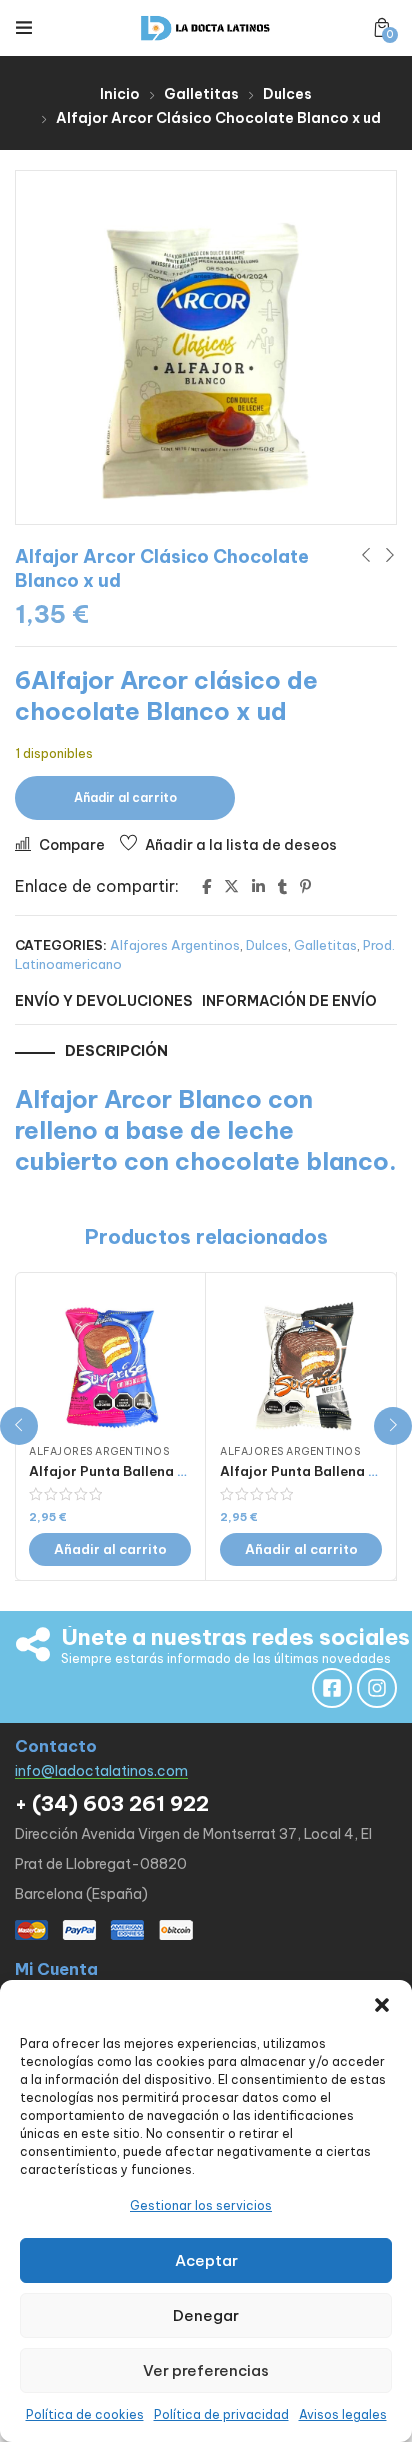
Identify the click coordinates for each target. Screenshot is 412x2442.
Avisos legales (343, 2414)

* * *

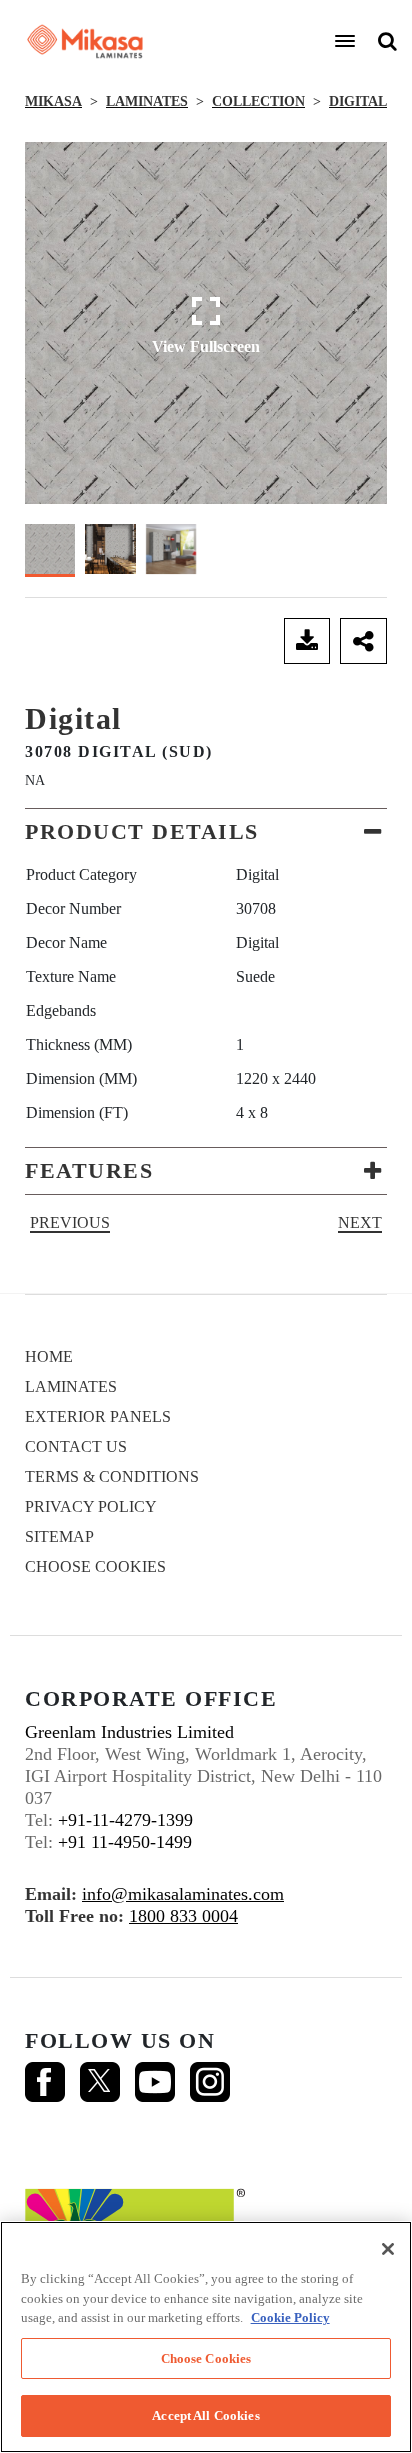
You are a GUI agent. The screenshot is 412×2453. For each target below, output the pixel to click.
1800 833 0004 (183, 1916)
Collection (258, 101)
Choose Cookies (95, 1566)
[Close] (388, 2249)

• _Exercise objective_: Search the entries above for the string "click". Copy each line in which it appears.

• _Written answer_:
Identify the click coordinates for each target. Screenshot is 412x2442.
You are a GUI agent. The screenshot is 412×2453. For each target below, output the pixel to click.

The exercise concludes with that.